(Records from a collection)
┌────────
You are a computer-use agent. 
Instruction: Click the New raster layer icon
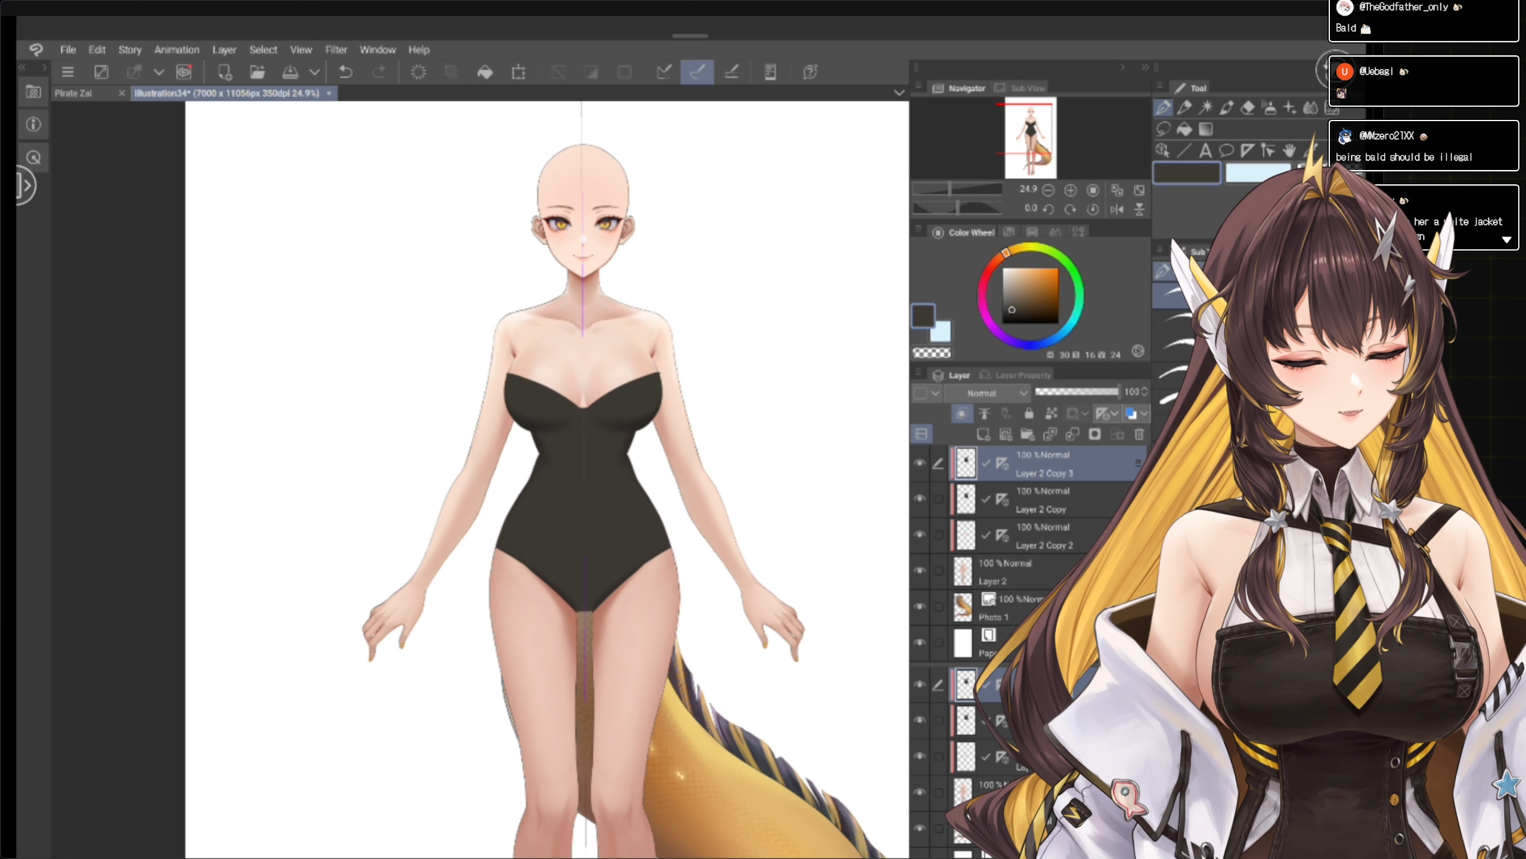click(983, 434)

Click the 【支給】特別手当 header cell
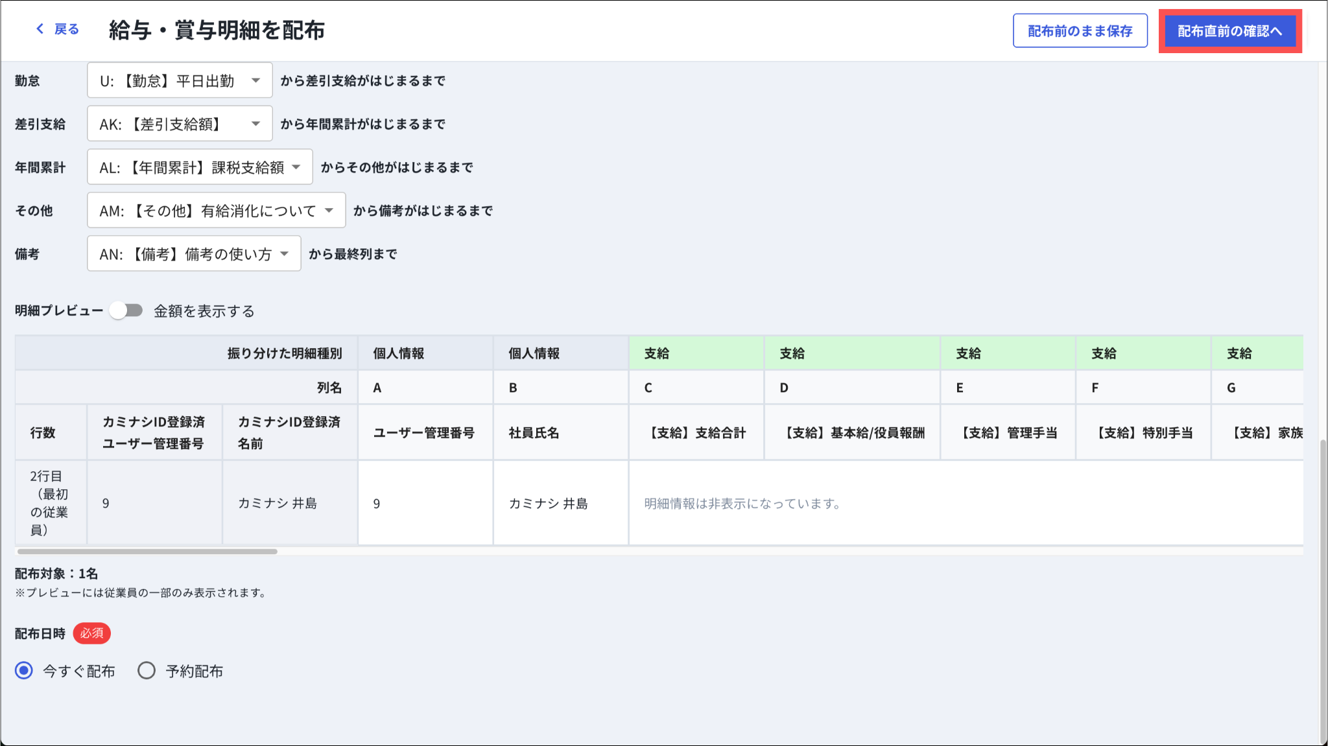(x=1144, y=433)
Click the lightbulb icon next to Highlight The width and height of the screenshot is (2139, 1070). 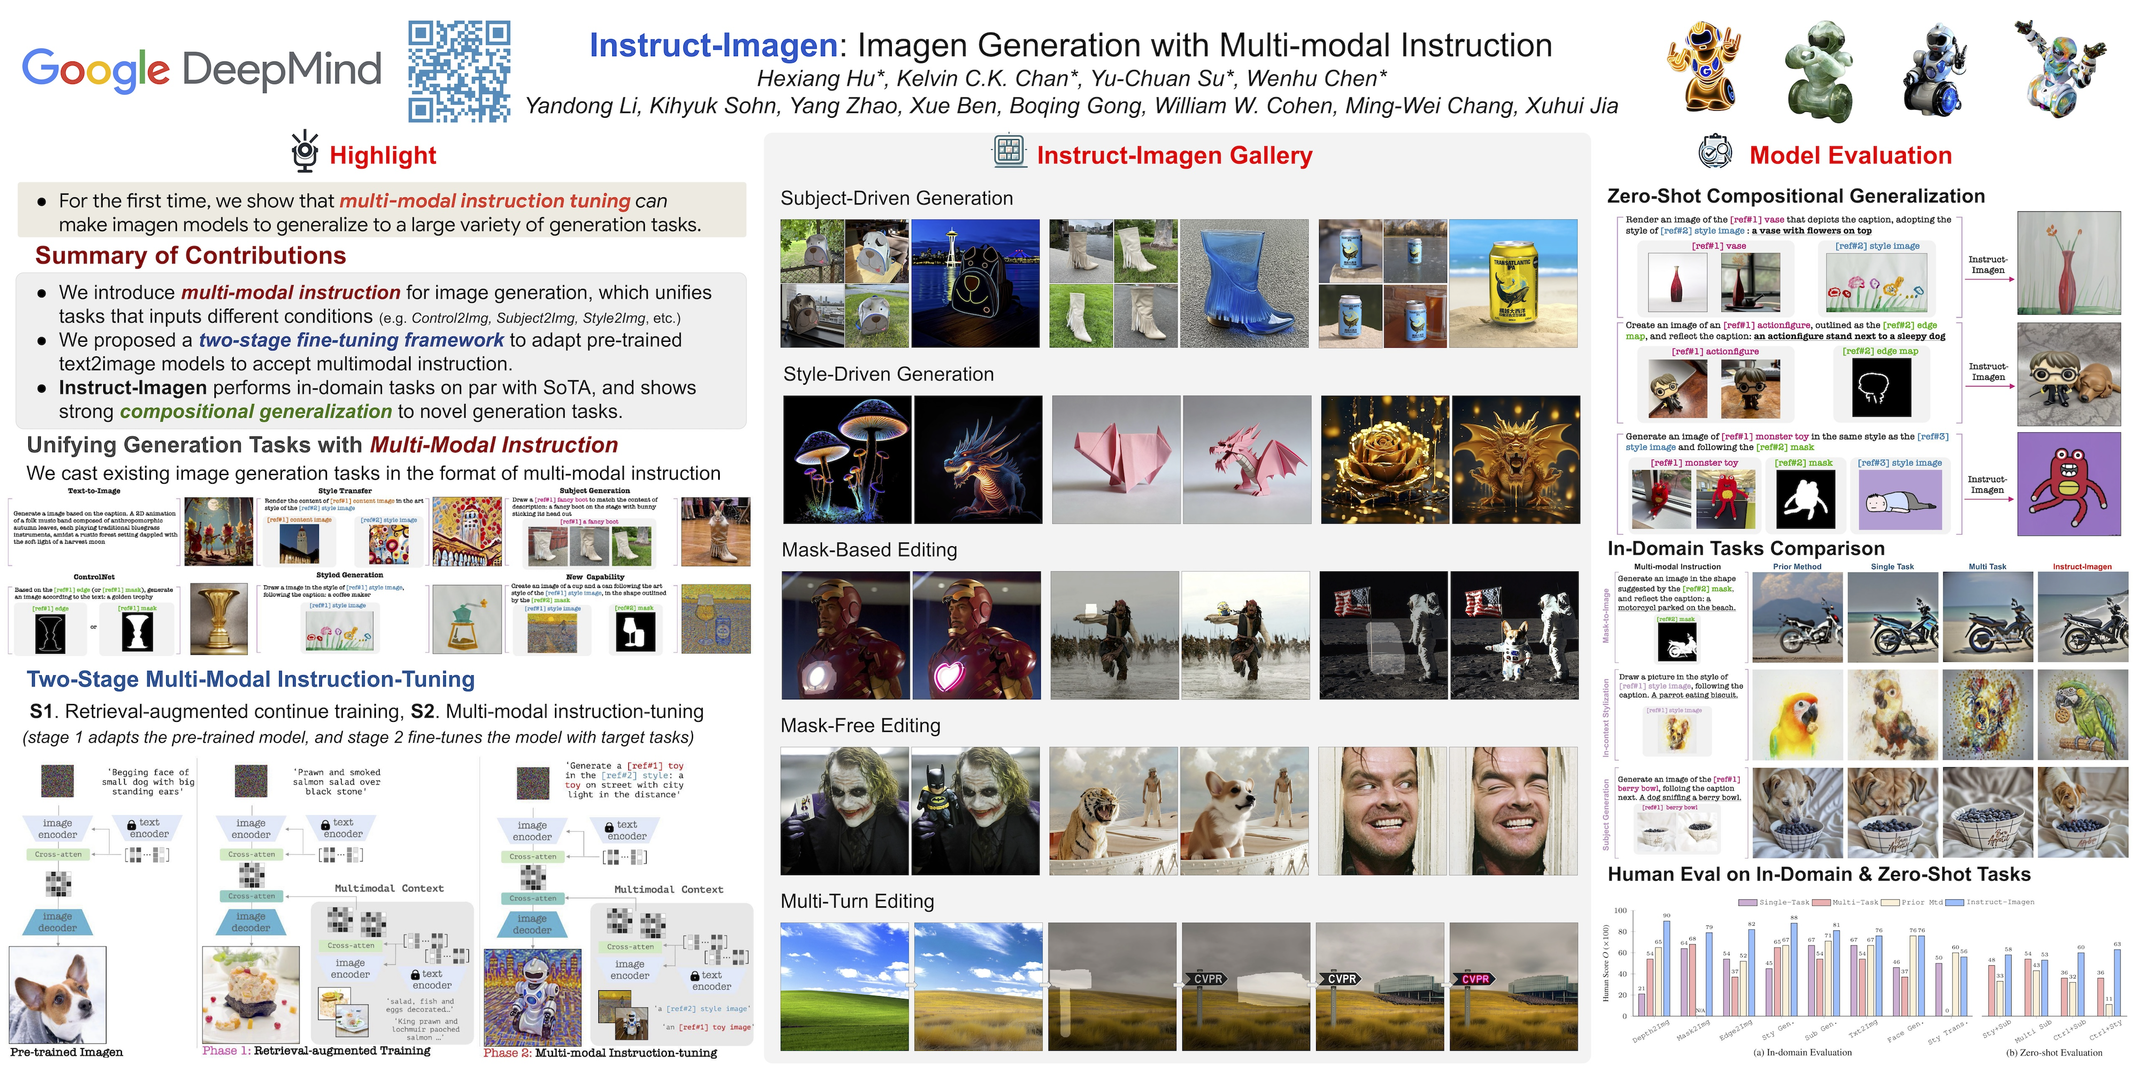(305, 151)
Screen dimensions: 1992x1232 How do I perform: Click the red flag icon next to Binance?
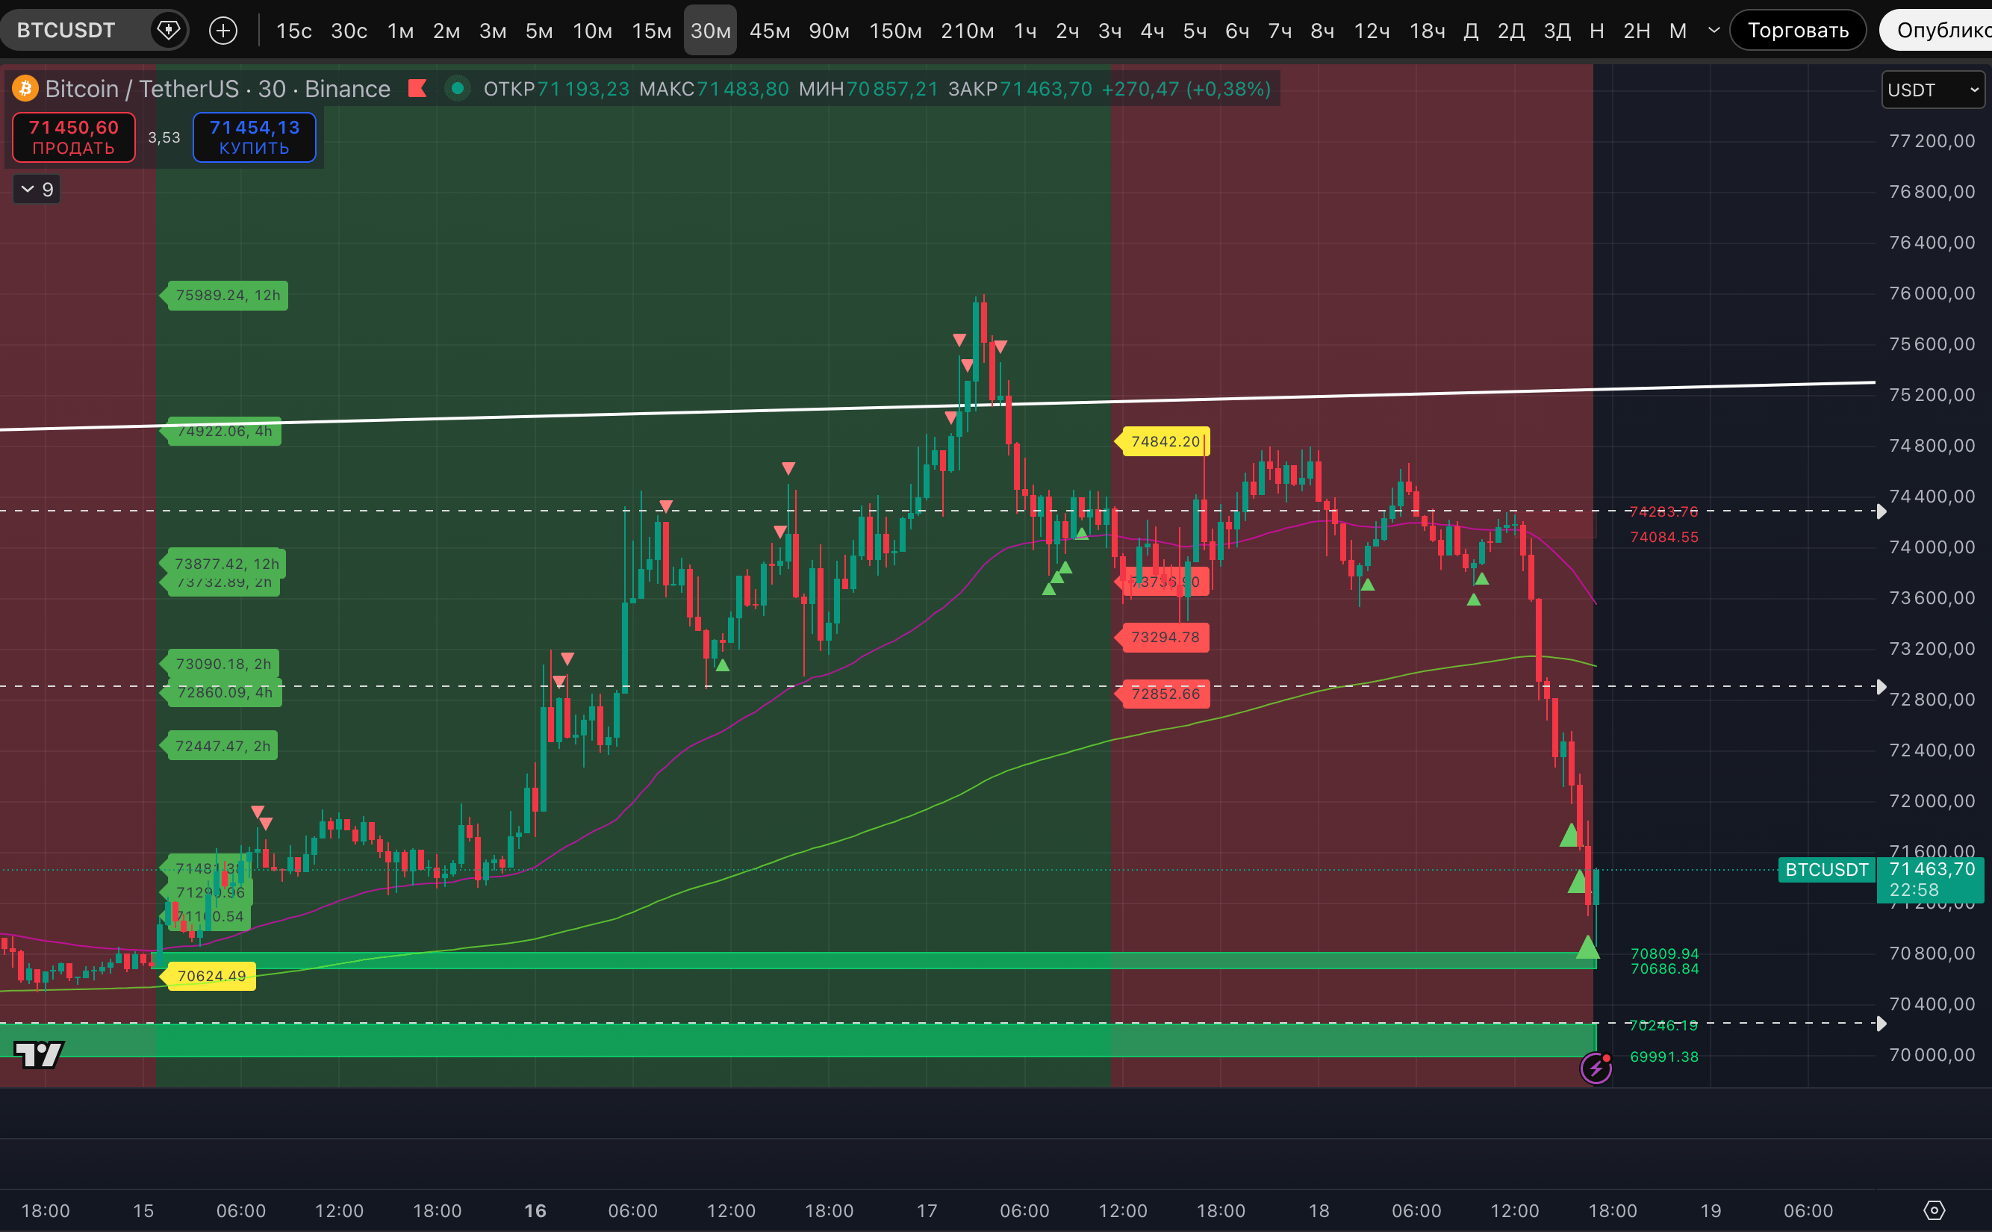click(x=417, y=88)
└────────
Only the lines from the one with "Screen dimensions: 1992x1232" through the final line of the entries above should be transcribed, exactly and without pictures.

Screen dimensions: 1992x1232 How do I perform: Click the red flag icon next to Binance?
click(x=417, y=88)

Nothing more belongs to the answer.